---- 課題文

より詳細には、半割軸受7のクラッシュリリーフ隙間内の潤滑油はジャーナル表面に付随してジャーナル回転方向先側に送られるが、クラッシュリリーフ隙間はジャーナル回転方向先側ほど隙間容積が小さくなっているので、クラッシュリリーフ隙間から外部へ流出する潤滑油の量はこの小容積領域で多くなる。一方、クラッシュリリーフ長さはスラストリリーフ長さよりも長いため、この小容積領域から流出した潤滑油は、スラストリリーフ隙間には流入しにくい(
図7及び8参照)。
【0037】
また本発明によれば、半割スラスト軸受8の内側端部におけるスラストリリーフ隙間の断面積A1を小さく設定することで、スラストリリーフ隙間に流れこむ潤滑油量を抑制するための定量オリフィスが形成されている。このためスラストリリーフ隙間への流入が抑制された潤滑油は、主にクランク軸のスラストカラー面、ハウジングの座面、半割スラスト軸受の内径面、及びクランク軸のジャーナル表面によって囲まれる隙間に流入する。この隙間に流入した潤滑油は、回転するジャーナル表面及びスラストカラー面に付随して周方向先側へ送られるが、この間に潤滑油には遠心力が作用し、それにより潤滑油は隙間から半割スラスト軸受の摺動面とスラストカラー面との間に流れ、半割スラスト軸受の周方向中央部付近の摺動面81へ多量の潤滑油が供給される。
【0038】
また本発明によれば、半割スラスト軸受8の外側端部におけるスラストリリーフ長さL2が比較的長く設定されている。

--------
---- 提示データ

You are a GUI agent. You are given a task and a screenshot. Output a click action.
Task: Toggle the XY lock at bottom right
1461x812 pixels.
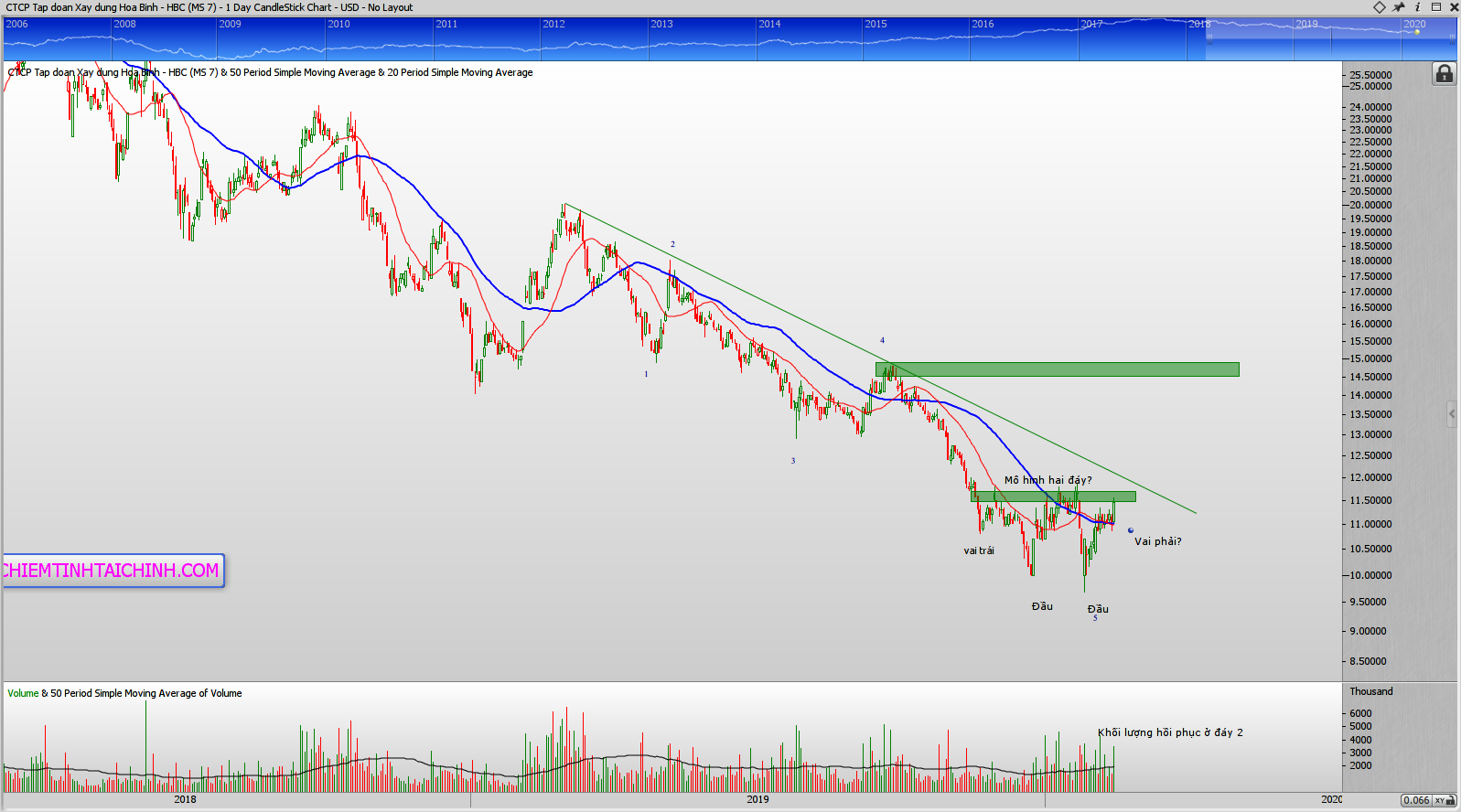(x=1445, y=800)
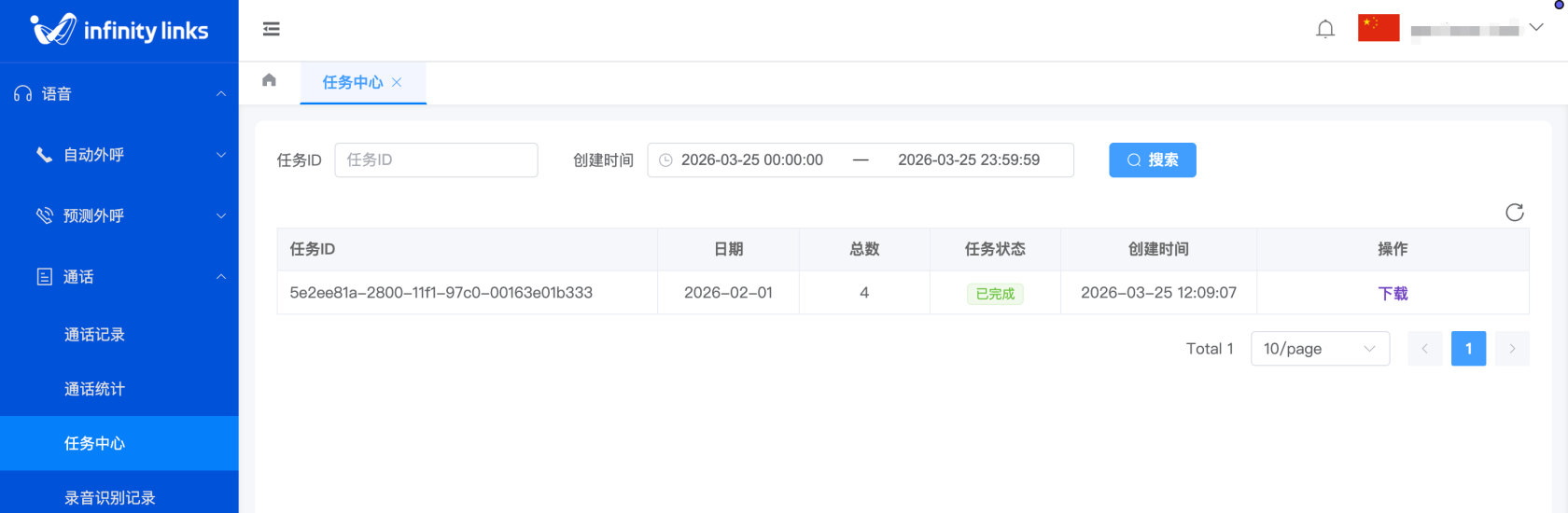Viewport: 1568px width, 513px height.
Task: Click the infinity links logo
Action: point(119,30)
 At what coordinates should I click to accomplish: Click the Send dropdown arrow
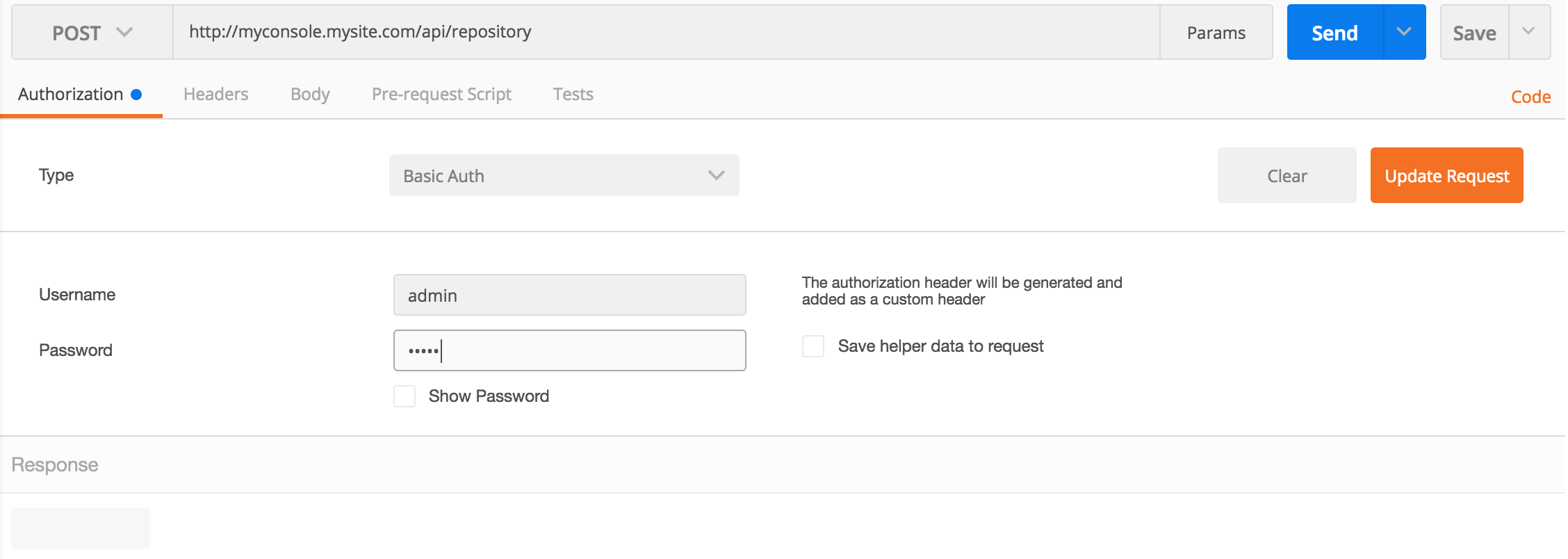click(x=1404, y=32)
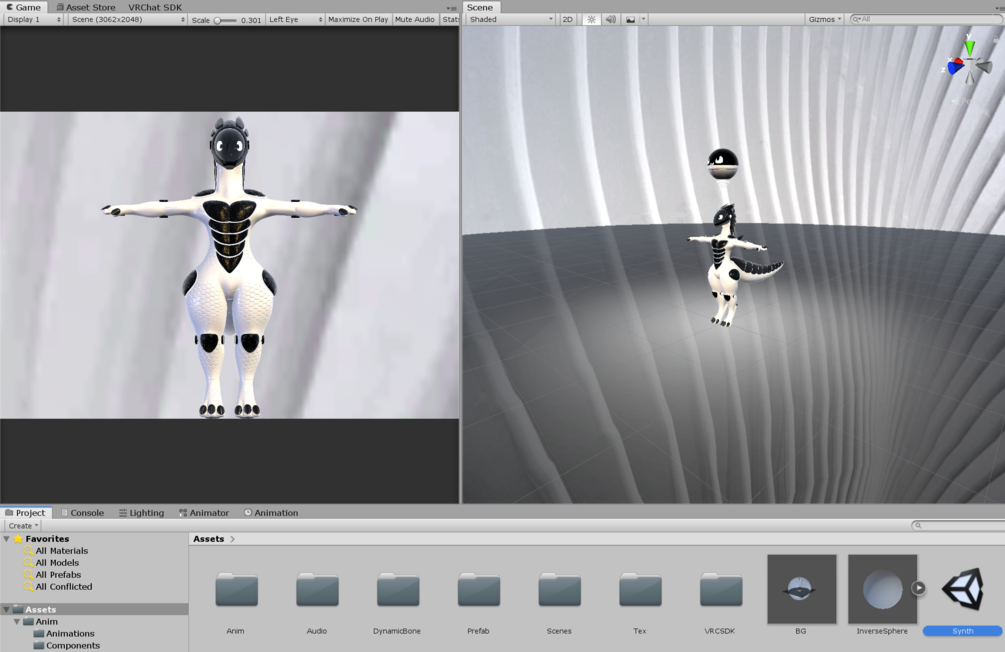Toggle scene audio speaker icon
Screen dimensions: 1005x652
[x=611, y=19]
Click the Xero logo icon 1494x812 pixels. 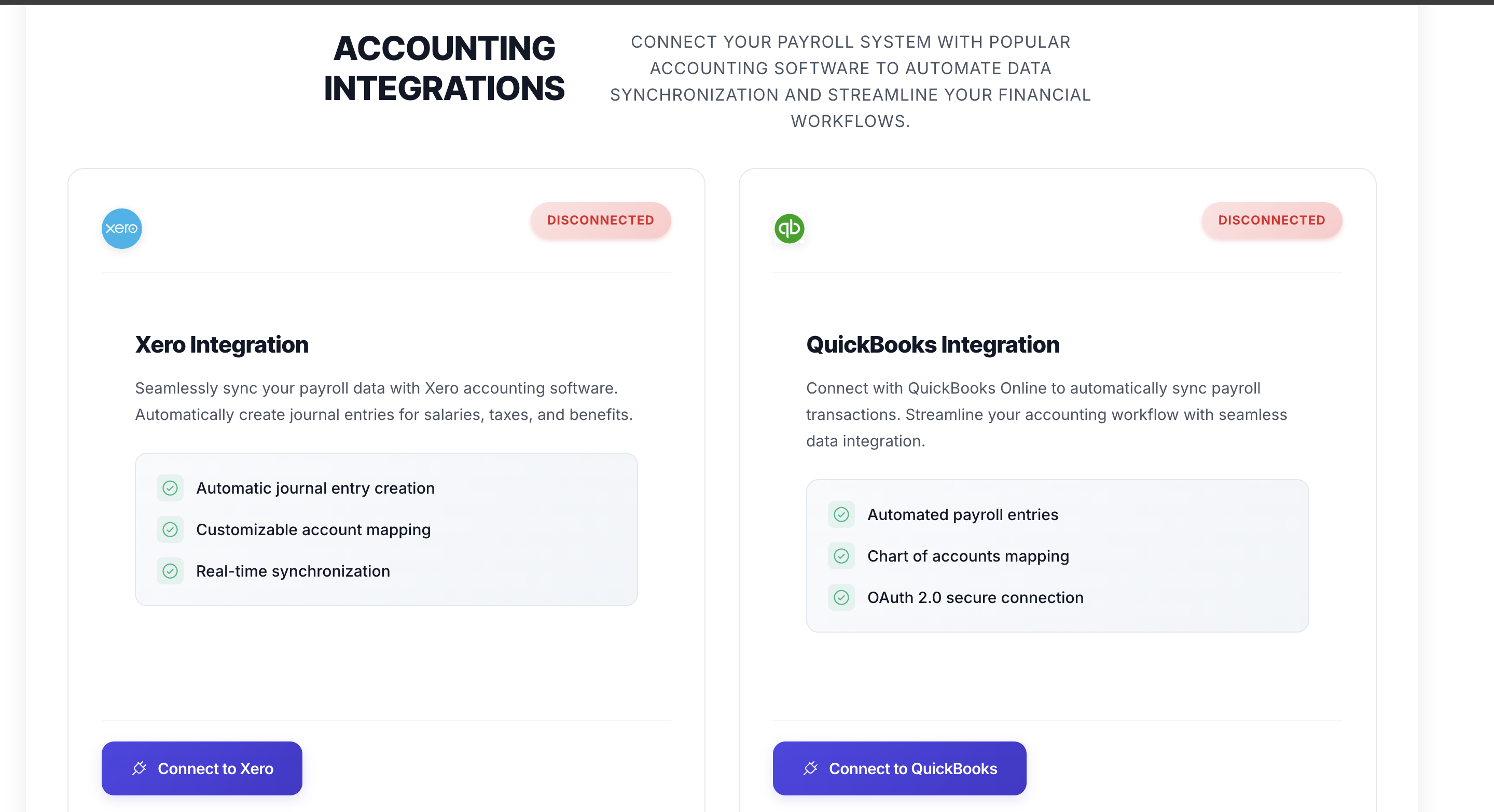click(x=122, y=228)
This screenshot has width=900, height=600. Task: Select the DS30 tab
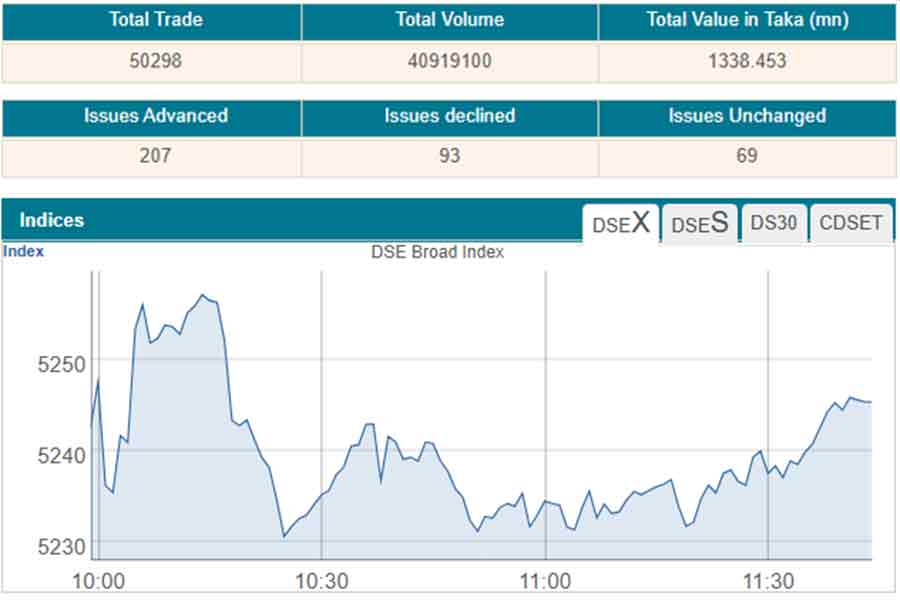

--------

● 指示
1 - 記録の冒頭の行から「Action: point(119,30)」を含む行までを、両端の行も含めてそのまま書き写しなさい。画像は書き写さないこと。
2 - 半割スラスト軸受の潤滑について述べた文章を、最後の文の後から書き継ぎなさい。

● 解答
1 -
You are a GUI agent. You are given a task and a screenshot. Output a click action.
Task: Toggle the XY lock at bottom right
1461x812 pixels.
(x=1445, y=800)
Viewport: 1568px width, 513px height.
Task: Click the infinity links logo
Action: point(119,30)

2 -
一般に、分割型軸受ハウジングに組み付けることによって一対の半割スラスト軸受8の周方向端面83同士が軸線方向に位置ずれして段差が発生した場合、半割スラスト軸受8のスラストリリーフ82に隣接する領域の摺動面81は、クランク軸のスラストカラー面と接触し易い。さらに、近年、クランク軸の低剛性化によって内燃機関運転時のクランク軸の撓み量が大きくなったため、半割スラスト軸受8のスラストリリーフ82に隣接する領域の摺動面81は、外径側端部に近いほどスラストカラーと直接接触し易い。しかし本発明によれば、スラストリリーフ82は外径側端部に近いほどスラストリリーフ長さが大きく、十分な隙間が形成されているので、スラストリリーフ82に隣接する領域の摺動面とスラストカラー面との接触が起きにくい。
【0039】
上述した各作用を有することによって、半割スラスト軸受8の摺動面81とクランク軸とが接触しにくくなる。
【0040】
内燃機関の運転時、特にクランク軸が高速回転する運転条件ではクランク軸に撓み(軸線方向の撓み)が発生してクランク軸の振動が大きくなり、この大きな振動によって、クランク軸には半割スラスト軸受8の摺動面81へ向かう軸線方向力fが周期的に発生する。半割スラスト軸受8の摺動面81は、この軸線方向力fを受ける。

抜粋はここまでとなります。